*** Opening of Provided information ***
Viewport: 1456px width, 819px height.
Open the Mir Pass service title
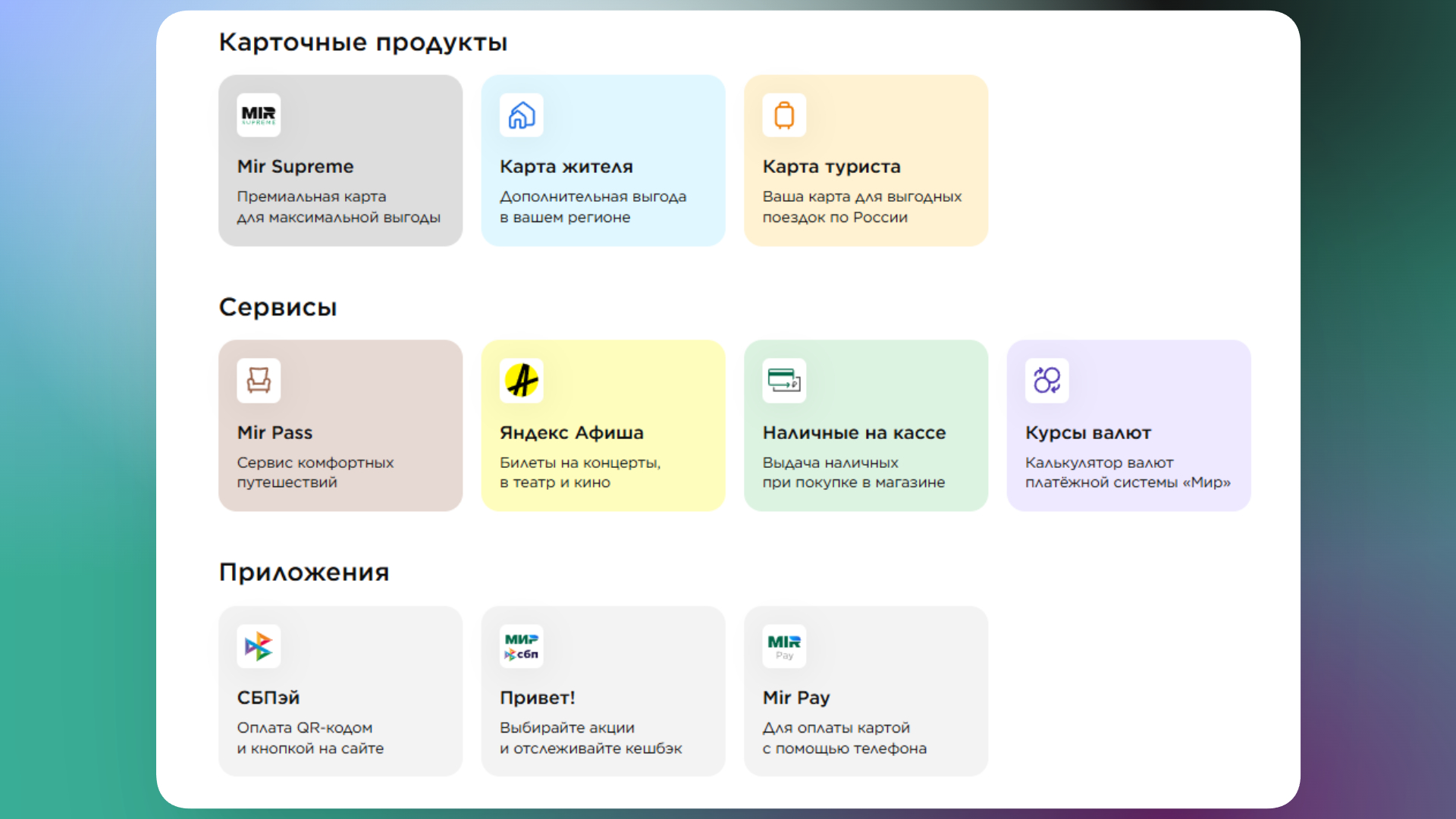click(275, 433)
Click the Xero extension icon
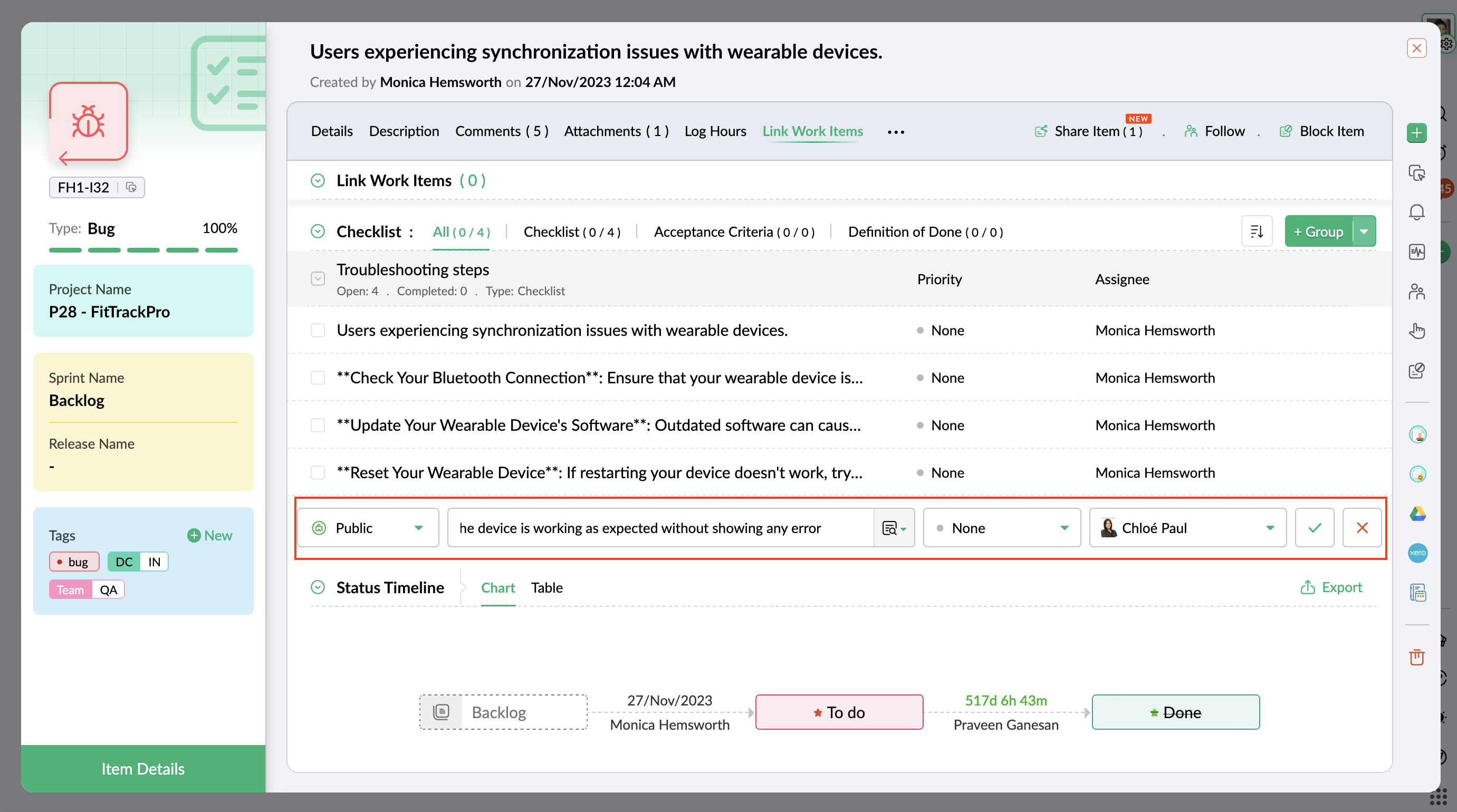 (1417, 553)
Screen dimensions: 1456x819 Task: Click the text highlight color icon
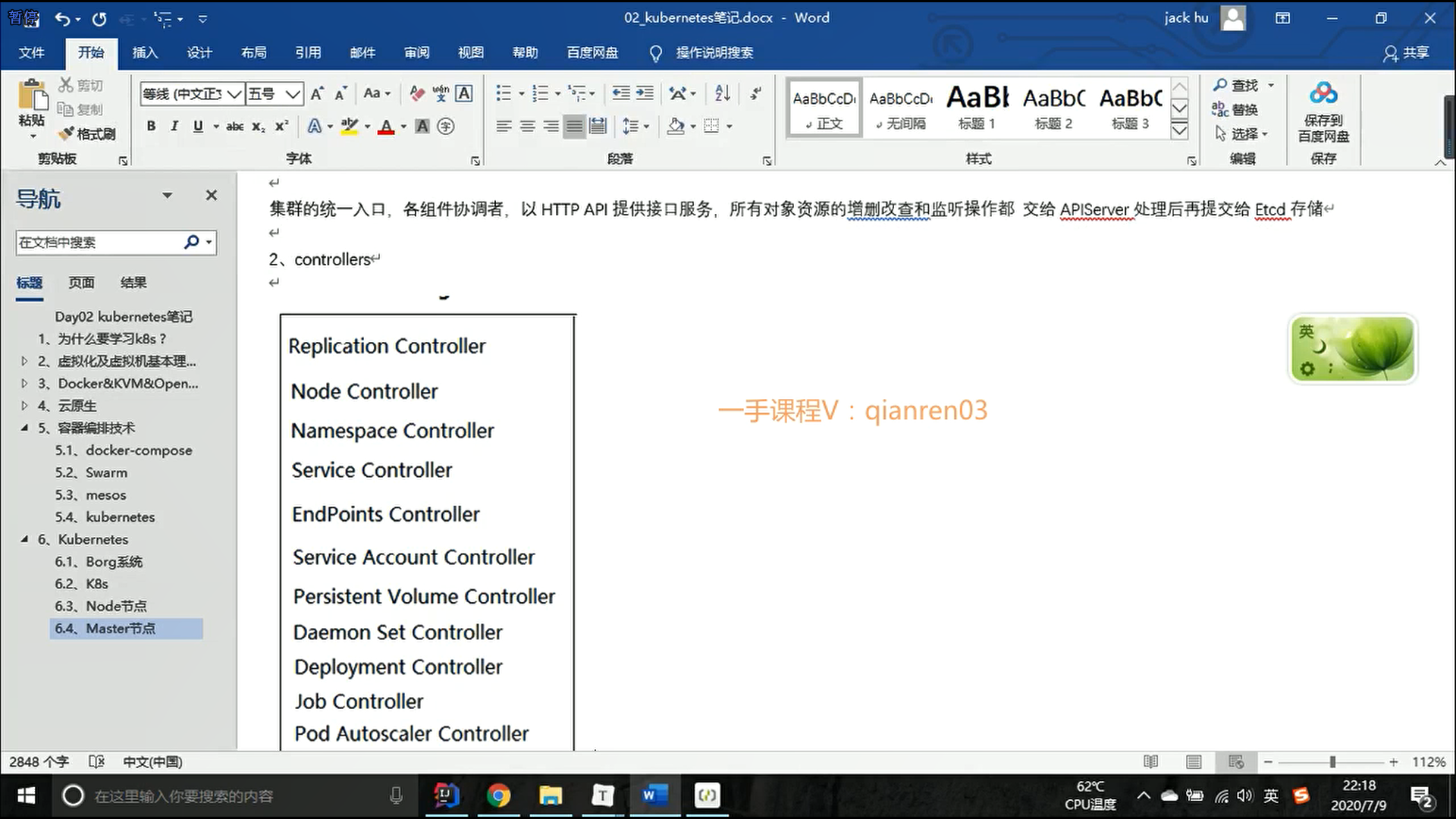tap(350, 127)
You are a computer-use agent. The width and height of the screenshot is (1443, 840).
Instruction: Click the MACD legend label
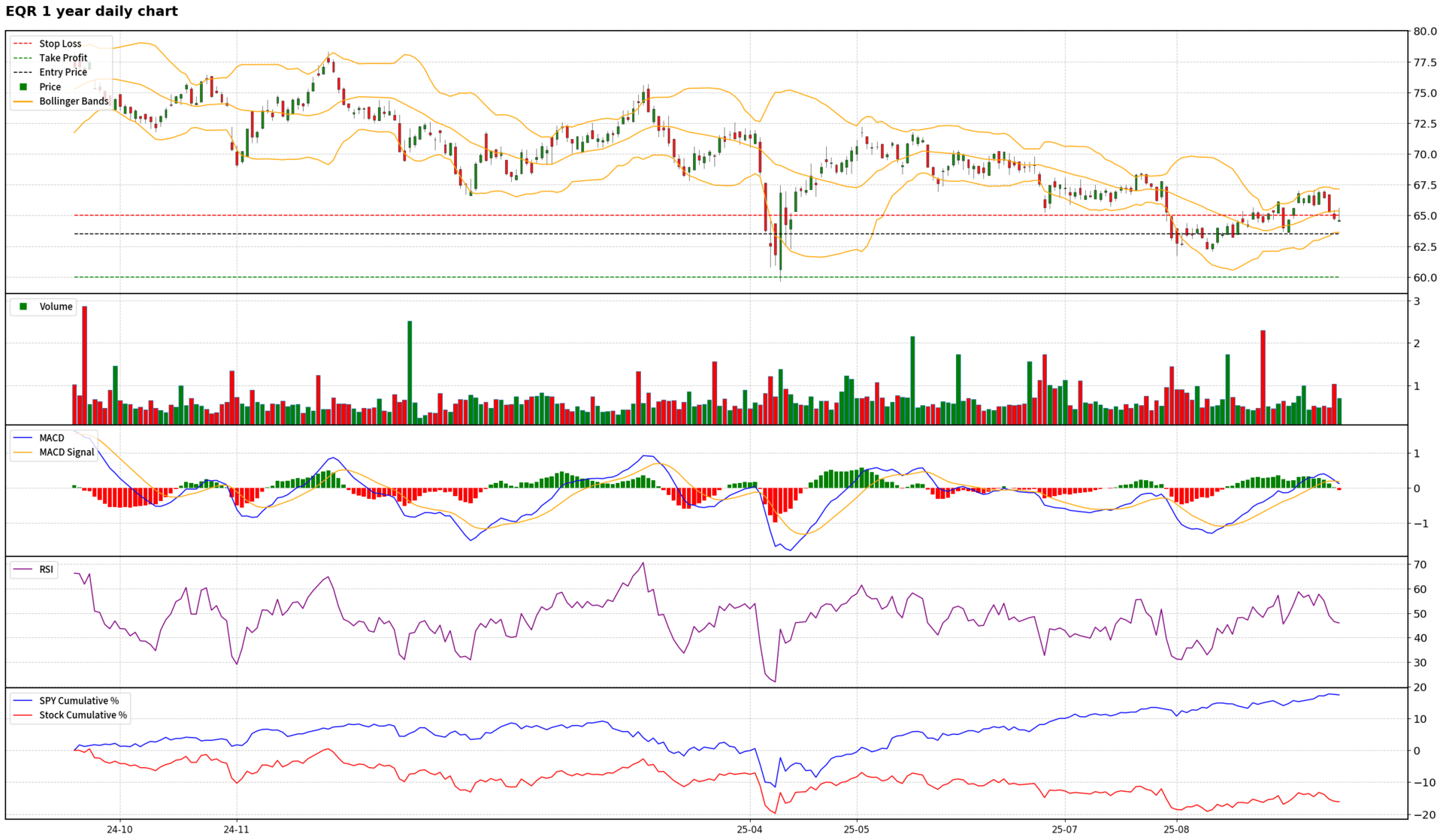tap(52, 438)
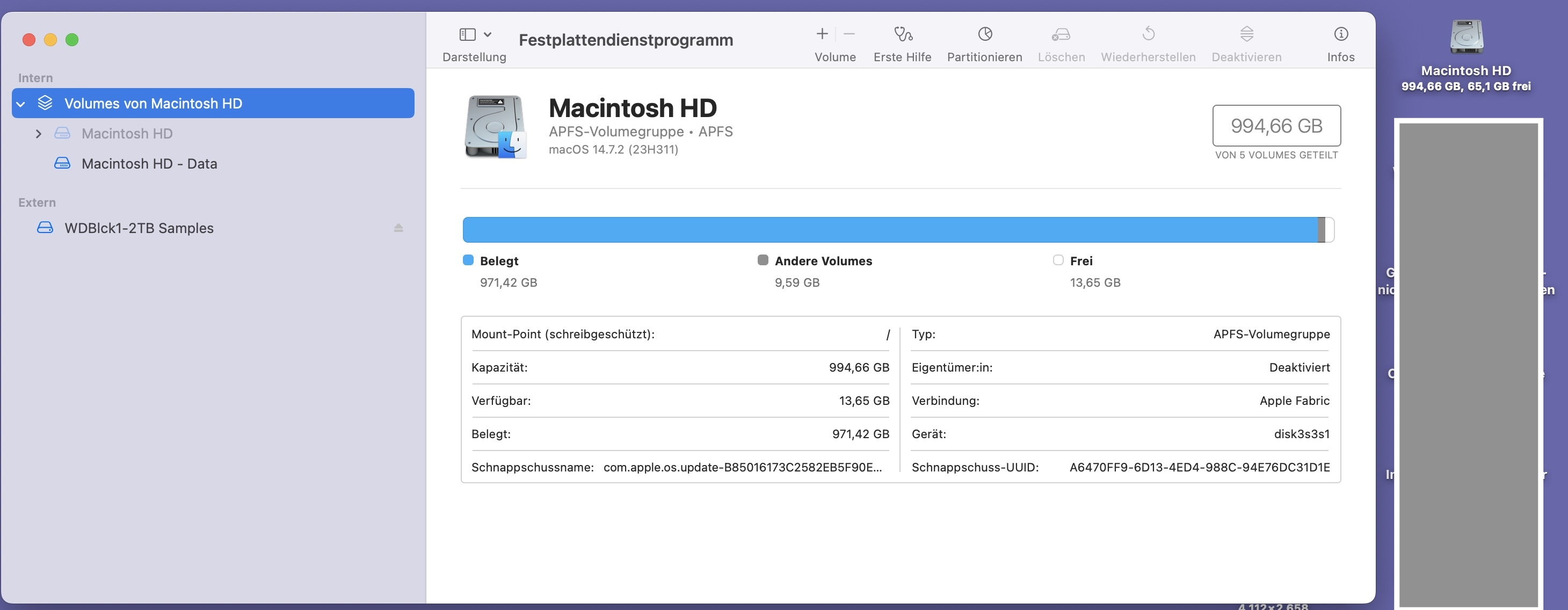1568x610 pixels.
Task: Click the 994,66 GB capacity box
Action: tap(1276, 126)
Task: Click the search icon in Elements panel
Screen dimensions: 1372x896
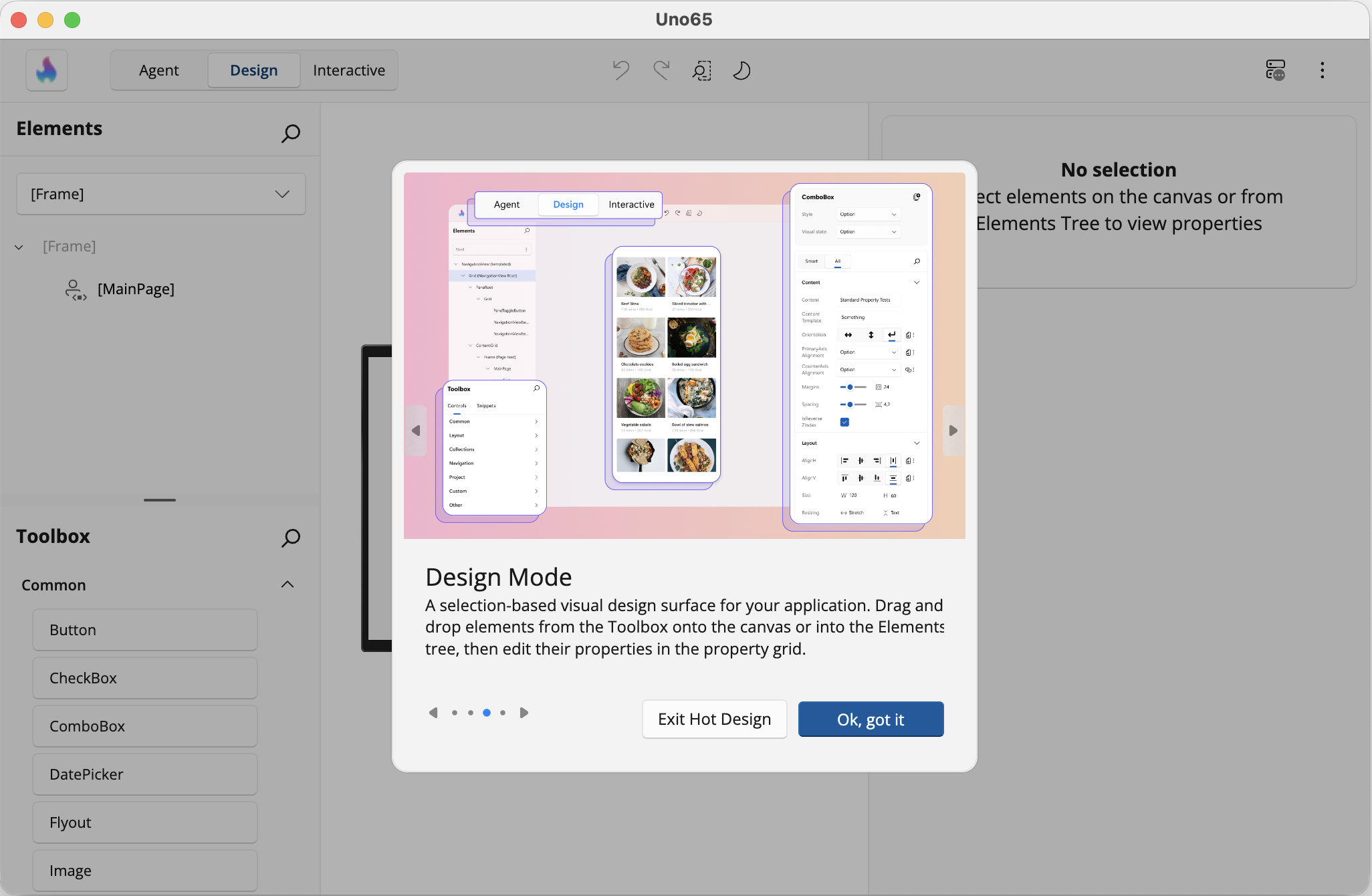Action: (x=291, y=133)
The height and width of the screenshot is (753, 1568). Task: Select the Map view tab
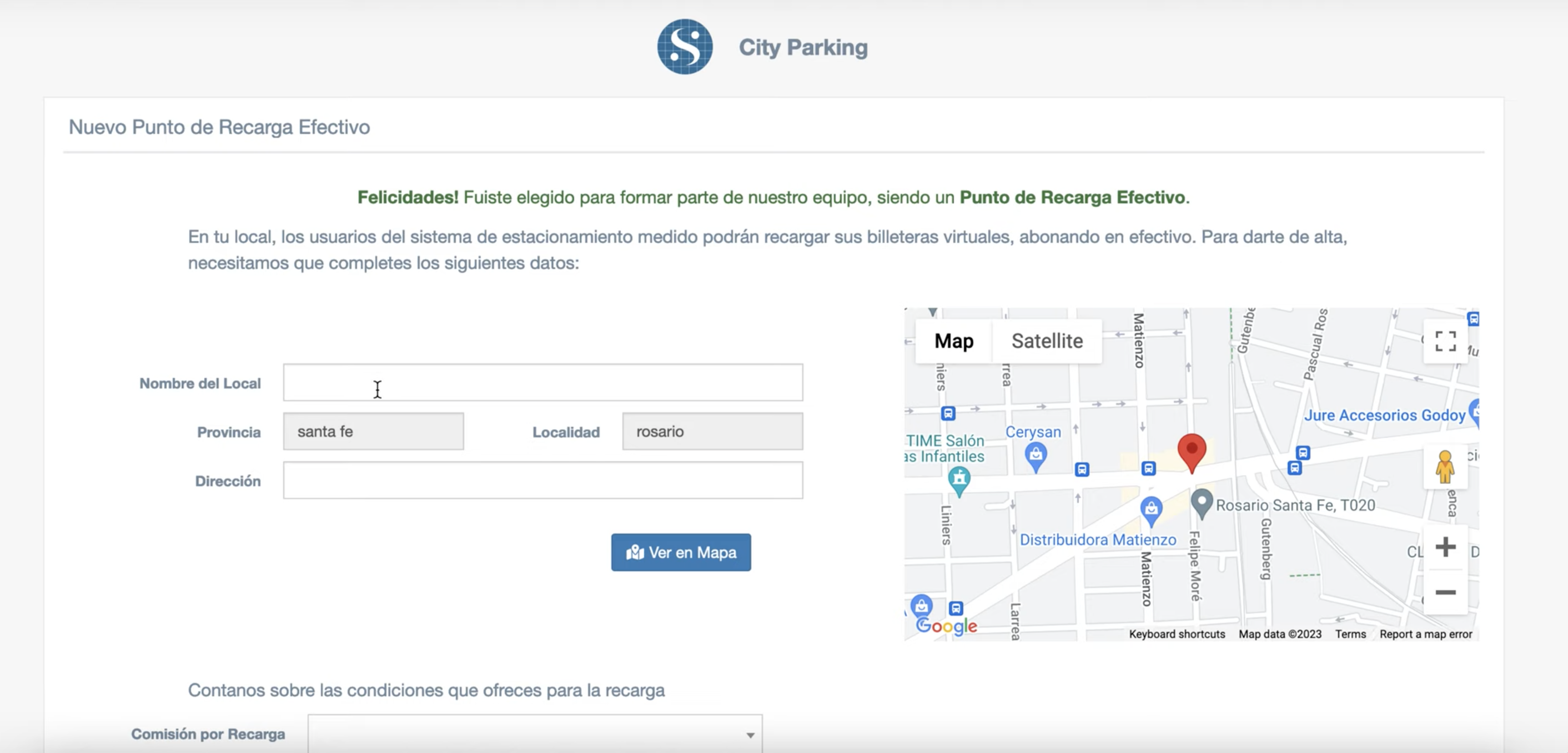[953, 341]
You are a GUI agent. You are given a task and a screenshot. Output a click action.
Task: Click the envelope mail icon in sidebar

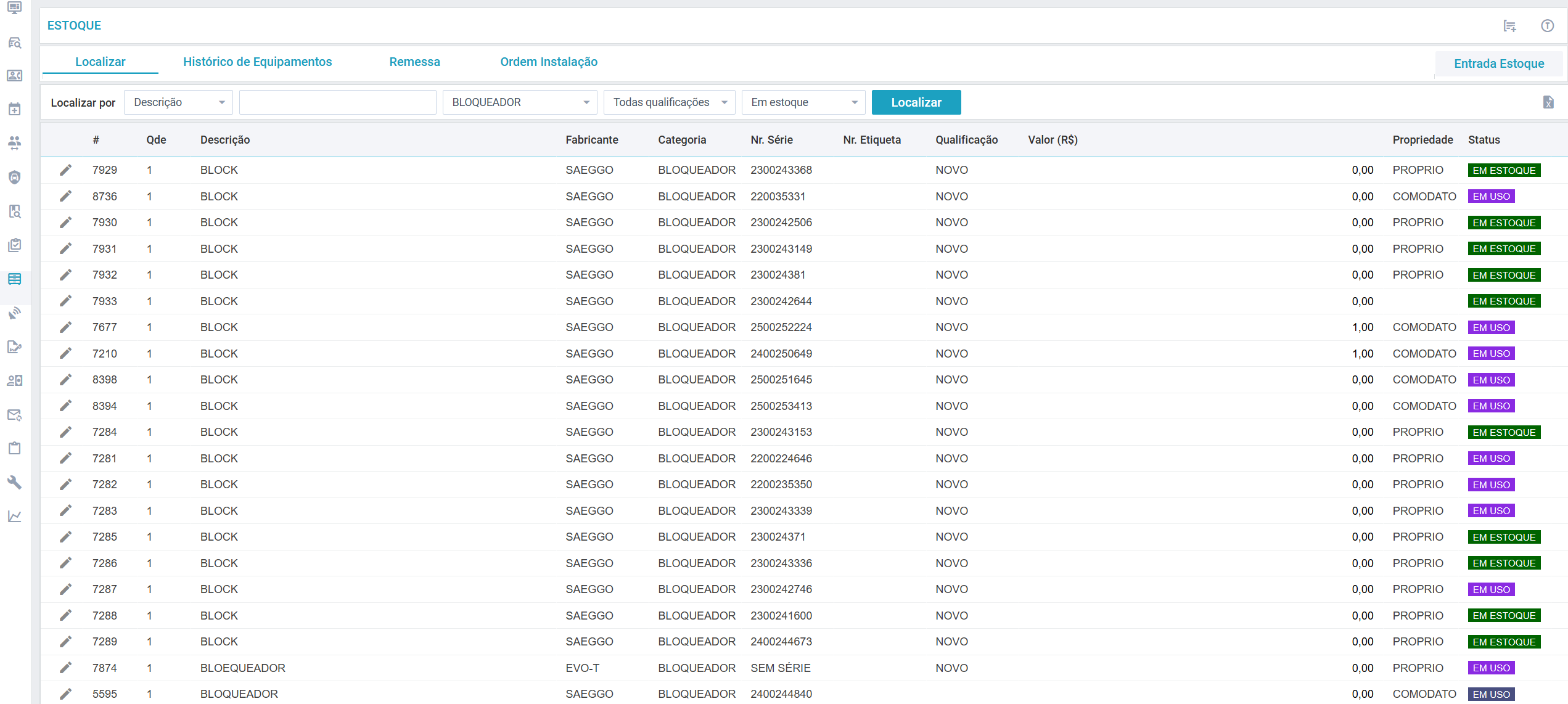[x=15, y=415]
*** Close of Provided information ***
Scan the records for lines that hold "agent", and reproduce each one you find.

You are a computer-use agent. The width and height of the screenshot is (1443, 840).
You are a GUI agent. You are given a task and a screenshot. Output a click action.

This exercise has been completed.